Thanks for making the LONG drive from Colorado just to run our little ol trial. Means a lot to us. You've all got some great dogs and we enjoy seeing you every year. 

Don't feel too bad about that water blind. It's a booger that get em every time it's run. Big, raised points will do that!


----------



## MikeBoley (Dec 26, 2003)

Tim West said:


> Brian and Lori (and Swede):
> 
> Thanks for making the LONG drive from Colorado just to run our little ol trial. Means a lot to us. You've all got some great dogs and we enjoy seeing you every year.
> 
> Don't feel too bad about that water blind. It's a booger that get em every time it's run. Big, raised points will do that!


That point is definatly the judges friend.


----------



## FOM (Jan 17, 2003)

MikeBoley said:


> That point is definatly the judges friend.


Throw in the wind, too and the judges are definately in control. Just glad it wasn't freaking @$$ cold like it can be!

BTW you can have the wind back now, I think it followed us back to CO.

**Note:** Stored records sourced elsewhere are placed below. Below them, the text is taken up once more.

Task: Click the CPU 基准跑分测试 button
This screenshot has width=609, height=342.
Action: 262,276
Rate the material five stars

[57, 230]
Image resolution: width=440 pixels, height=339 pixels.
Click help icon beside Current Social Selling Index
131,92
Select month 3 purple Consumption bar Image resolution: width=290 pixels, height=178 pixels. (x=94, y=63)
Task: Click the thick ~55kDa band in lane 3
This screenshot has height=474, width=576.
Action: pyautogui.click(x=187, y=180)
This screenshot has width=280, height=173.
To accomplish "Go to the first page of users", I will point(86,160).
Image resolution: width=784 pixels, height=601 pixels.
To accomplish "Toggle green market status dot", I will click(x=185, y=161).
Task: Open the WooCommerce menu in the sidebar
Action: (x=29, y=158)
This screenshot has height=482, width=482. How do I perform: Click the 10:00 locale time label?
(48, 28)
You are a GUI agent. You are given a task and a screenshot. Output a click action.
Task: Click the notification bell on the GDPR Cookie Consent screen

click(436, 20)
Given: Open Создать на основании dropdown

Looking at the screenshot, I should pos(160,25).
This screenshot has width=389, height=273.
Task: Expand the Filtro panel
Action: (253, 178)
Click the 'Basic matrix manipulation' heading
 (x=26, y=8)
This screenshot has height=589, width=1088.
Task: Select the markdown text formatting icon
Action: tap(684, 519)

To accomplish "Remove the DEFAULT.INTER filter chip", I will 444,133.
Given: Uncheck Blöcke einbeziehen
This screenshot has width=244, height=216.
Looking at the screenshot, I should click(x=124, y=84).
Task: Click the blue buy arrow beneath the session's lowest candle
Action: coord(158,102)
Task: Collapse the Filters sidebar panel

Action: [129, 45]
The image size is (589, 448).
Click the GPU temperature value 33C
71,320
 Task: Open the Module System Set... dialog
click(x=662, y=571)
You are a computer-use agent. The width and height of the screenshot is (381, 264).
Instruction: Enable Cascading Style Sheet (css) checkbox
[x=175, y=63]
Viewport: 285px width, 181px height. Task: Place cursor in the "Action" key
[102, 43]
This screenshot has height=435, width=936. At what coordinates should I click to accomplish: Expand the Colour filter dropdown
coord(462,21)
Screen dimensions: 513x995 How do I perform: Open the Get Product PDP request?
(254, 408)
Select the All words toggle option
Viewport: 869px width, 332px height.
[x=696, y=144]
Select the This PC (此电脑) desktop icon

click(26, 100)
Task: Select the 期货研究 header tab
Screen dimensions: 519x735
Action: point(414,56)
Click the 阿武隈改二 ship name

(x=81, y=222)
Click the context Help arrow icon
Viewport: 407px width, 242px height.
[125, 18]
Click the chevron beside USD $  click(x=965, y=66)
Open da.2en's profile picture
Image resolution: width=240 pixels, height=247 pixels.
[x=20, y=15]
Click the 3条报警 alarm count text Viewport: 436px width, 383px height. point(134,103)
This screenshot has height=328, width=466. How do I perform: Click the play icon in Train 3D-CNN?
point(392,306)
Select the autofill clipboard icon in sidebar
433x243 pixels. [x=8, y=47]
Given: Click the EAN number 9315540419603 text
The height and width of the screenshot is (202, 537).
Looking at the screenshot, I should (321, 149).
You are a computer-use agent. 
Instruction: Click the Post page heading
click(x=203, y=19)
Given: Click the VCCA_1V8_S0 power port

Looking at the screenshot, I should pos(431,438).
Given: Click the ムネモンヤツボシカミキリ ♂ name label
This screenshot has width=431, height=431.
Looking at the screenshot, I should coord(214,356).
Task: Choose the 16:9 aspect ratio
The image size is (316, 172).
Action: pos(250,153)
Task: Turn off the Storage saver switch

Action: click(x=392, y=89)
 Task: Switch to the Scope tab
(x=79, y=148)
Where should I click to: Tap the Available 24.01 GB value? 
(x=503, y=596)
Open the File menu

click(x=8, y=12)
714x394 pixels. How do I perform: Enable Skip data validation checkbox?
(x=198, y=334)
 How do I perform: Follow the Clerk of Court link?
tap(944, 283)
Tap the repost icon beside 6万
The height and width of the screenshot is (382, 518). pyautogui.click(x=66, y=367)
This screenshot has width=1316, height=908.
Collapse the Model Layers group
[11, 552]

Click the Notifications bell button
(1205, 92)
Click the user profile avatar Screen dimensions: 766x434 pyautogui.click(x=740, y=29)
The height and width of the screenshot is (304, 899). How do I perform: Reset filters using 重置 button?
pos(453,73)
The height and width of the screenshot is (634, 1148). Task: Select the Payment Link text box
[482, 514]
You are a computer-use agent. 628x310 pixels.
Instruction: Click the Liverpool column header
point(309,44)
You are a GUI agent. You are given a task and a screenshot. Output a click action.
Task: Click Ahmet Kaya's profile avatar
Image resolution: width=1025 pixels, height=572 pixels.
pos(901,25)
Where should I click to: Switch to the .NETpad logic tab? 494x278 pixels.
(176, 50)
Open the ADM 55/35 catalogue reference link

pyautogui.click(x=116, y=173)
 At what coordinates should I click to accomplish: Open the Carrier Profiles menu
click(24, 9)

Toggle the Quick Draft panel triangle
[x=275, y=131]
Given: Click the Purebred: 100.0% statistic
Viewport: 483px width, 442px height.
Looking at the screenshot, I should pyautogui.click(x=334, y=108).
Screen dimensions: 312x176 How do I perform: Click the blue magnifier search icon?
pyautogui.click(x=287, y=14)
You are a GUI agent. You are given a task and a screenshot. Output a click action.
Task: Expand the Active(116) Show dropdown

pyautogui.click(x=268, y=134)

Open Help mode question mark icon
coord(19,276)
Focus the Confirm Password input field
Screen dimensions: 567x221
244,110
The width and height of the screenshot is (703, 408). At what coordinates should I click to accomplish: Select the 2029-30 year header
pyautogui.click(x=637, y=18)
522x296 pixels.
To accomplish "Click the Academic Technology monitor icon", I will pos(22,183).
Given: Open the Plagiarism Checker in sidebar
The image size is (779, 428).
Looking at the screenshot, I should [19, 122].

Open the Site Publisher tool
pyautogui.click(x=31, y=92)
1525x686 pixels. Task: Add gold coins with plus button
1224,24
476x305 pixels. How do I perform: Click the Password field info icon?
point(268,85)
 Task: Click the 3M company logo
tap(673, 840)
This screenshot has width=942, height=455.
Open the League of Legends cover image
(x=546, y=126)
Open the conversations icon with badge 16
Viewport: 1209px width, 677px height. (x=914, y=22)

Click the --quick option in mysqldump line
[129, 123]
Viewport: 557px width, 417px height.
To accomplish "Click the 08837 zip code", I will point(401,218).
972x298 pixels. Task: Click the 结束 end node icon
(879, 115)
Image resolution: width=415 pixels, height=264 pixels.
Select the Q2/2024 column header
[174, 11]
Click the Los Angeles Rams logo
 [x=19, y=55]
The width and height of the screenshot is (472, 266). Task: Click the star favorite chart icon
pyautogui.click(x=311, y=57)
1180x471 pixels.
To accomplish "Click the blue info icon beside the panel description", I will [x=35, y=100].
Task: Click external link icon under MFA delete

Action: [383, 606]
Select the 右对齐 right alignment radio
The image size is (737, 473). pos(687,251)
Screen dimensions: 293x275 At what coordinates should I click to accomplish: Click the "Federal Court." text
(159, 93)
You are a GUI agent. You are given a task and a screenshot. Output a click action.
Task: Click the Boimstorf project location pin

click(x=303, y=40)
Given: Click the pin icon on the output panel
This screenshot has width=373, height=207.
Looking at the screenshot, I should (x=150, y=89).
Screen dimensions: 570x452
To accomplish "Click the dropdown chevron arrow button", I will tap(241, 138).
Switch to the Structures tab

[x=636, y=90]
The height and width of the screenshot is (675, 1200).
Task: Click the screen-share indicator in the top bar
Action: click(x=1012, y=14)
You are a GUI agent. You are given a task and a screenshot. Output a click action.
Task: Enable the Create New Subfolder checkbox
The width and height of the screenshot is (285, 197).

Also anyone at the trial that wants pictures ( I got 32 out of 38 dogs in the Am) let me know, shoot me a PM with your email address.

Lainee


----------



## Bayou Magic (Feb 7, 2004)

FOM said:


> Throw in the wind, too and the judges are definately in control. Just glad it wasn't freaking @$$ cold like it can be!
> 
> BTW you can have the wind back now, I think it followed us back to CO.
> 
> ...


Lainee, If you have a pic of Knucklehead please send it to [email protected].

Thanks,
fp


----------



## FOM (Jan 17, 2003)

Yup I have a few of him....I surprised his chocolate mug didn't break my camera!  

Lainee


----------